A virtual infrastructure is something relevant to business IT environments, particularly at the enterprise level. There are specialized operating systems for a virtual environment, such as the IGEL thin client OS, but first, what are the business implications for a virtual infrastructure?
A virtual infrastructure is a set of software-defined components of an enterprise IT environment. A virtual infrastructure delivers the same capabilities as physical components but using software. This allows IT teams to deploy the virtual resources quickly and across systems based on enterprise needs.
A virtual infrastructure differentiates physical hardware from the operating system.
In this situation, virtualization often deploys the resources across virtual machines, including memory, storage, and networking resources.
The benefits include cost savings and improvements in application performance, along with easier management.
While the components of a virtual infrastructure can vary, some commonly included elements include:
- Virtual computing: This is like physical servers, but there’s more efficiency. Most operating systems and applications that are part of a virtual infrastructure can operate through one physical server. Cloud computing is also easily facilitated with virtual computing.
- Virtualized network and security: This element of a virtual infrastructure removes the networking from the hardware so that users can gain access to network resources from a unified management system. Security features that are part of a virtual environment help make sure there’s a protected environment and access are appropriately restricted. There can also be virtual machine isolation.

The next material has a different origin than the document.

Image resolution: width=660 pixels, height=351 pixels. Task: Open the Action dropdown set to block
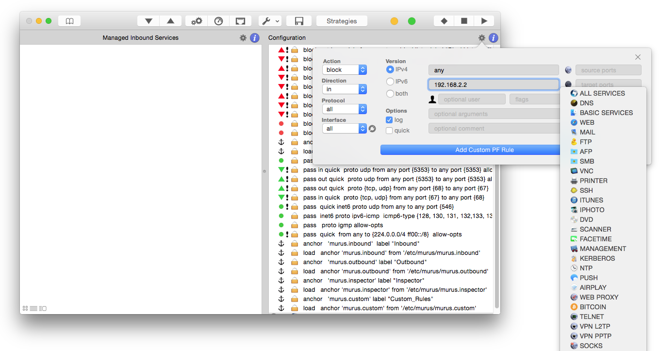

- Management: A virtual IT infrastructure provides user-friendly management. There’s a single console, and IT teams can then move virtual machines between physical servers without downtime.
- Storage: A virtual infrastructure eliminates the limitations that can come with hardware because physical storage is moved to one repository.
- Hypervisor: This is a layer of software that lets one host computer support multiple virtual operating systems at the same time. Since the same physical components are being shared, the hypervisor helps make the most of available resources.
To contrast this with physical infrastructure, made up of components like physical servers, you can have more than one virtual machine running on a single device. That means you might have 10 virtual servers and one physical server instead of 10 physical servers.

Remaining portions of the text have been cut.